* [Work to be completed]: Go through the entries below. Copy each line in which "agent" appears.

________

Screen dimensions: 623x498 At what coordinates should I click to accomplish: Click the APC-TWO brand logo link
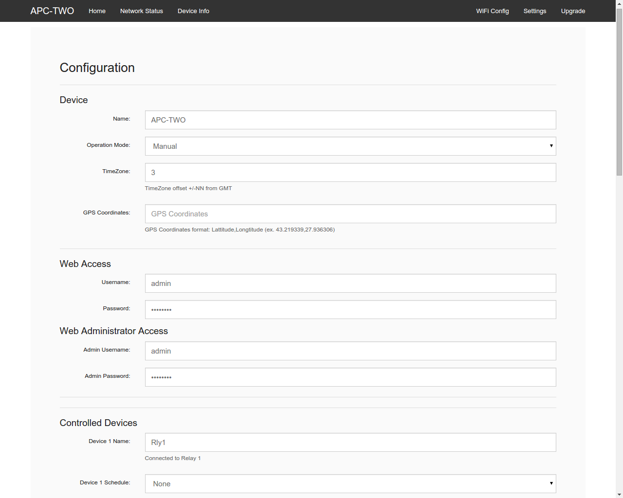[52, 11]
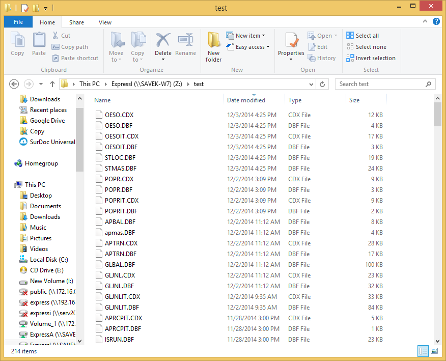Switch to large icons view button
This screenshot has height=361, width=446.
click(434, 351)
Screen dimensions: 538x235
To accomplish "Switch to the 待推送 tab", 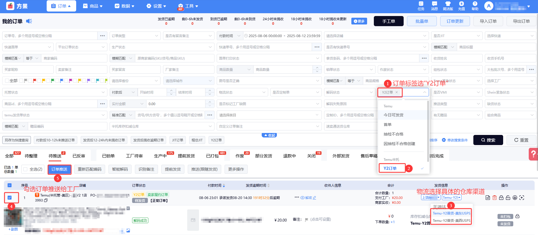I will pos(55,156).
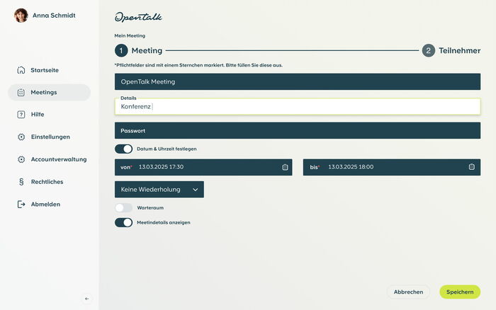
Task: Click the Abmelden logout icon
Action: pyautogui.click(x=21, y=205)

________

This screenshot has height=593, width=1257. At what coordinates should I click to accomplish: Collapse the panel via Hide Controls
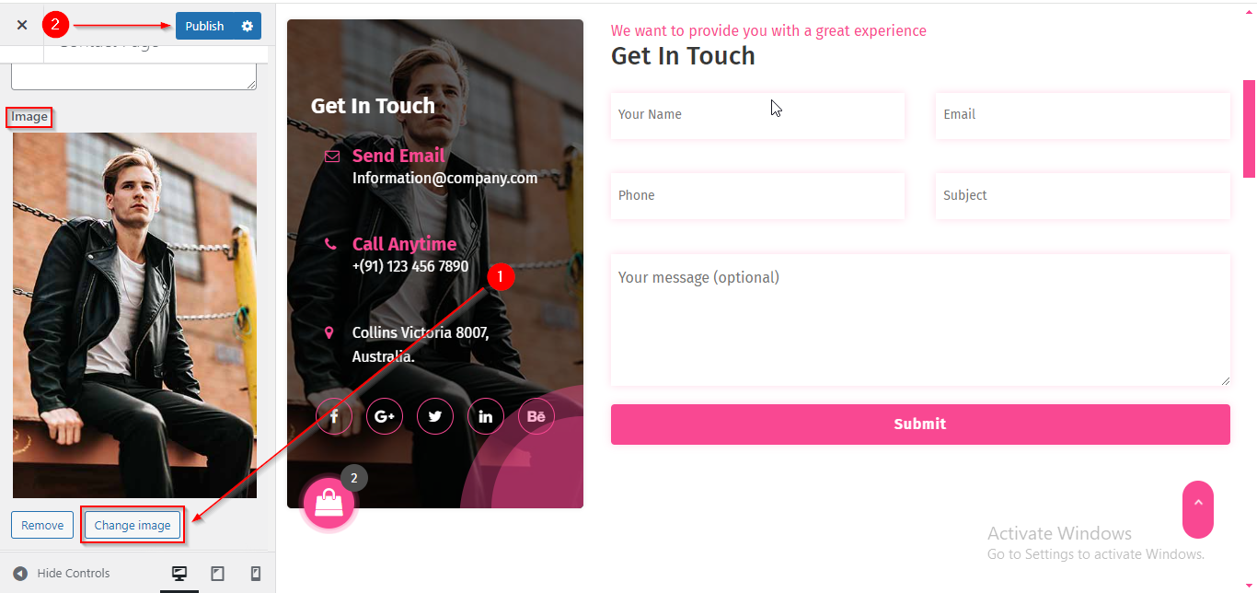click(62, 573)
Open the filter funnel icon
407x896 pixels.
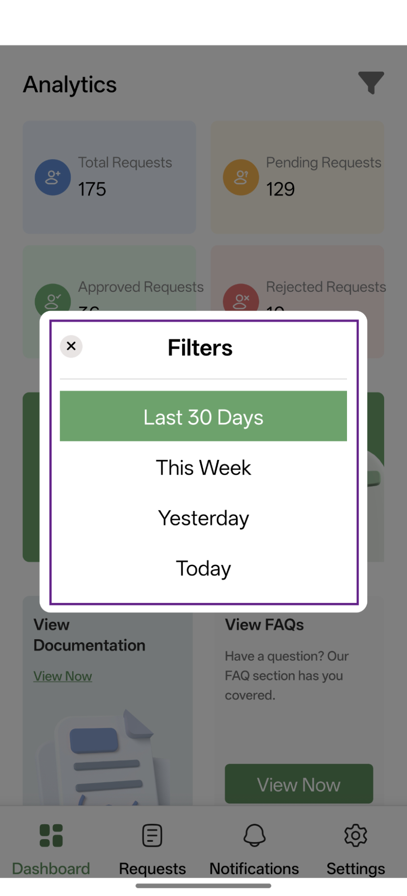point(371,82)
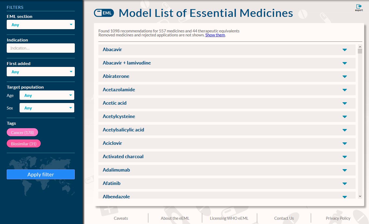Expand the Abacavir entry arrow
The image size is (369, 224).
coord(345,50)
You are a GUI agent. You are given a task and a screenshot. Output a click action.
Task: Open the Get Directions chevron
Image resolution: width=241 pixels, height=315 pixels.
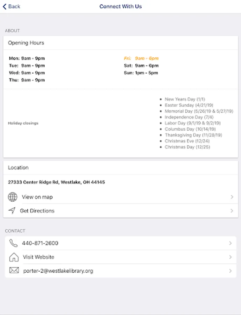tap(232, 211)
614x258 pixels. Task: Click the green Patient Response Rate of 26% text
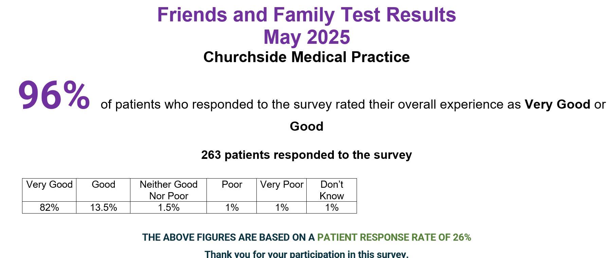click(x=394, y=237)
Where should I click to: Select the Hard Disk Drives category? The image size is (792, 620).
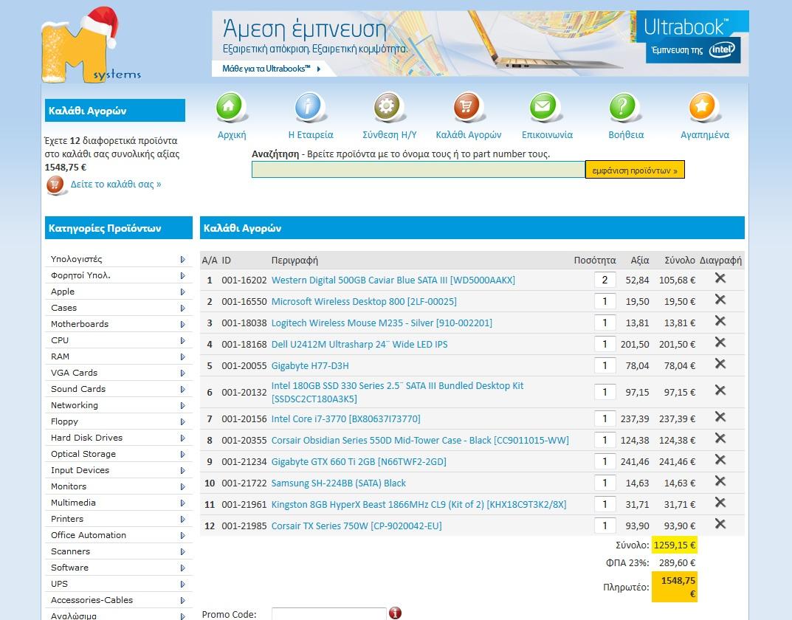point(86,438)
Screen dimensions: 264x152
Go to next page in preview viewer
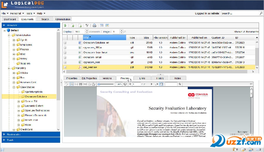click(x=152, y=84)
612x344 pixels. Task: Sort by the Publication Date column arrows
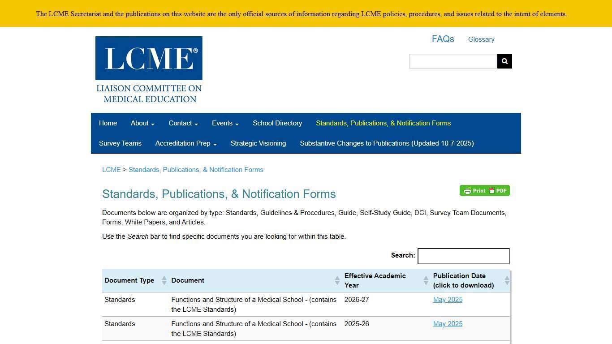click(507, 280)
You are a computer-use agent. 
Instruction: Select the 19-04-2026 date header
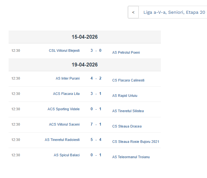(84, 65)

________

* [Problem solution]:
You are a GUI agent. You are given a task and a screenshot. Output a click action.
You are a computer-use agent. 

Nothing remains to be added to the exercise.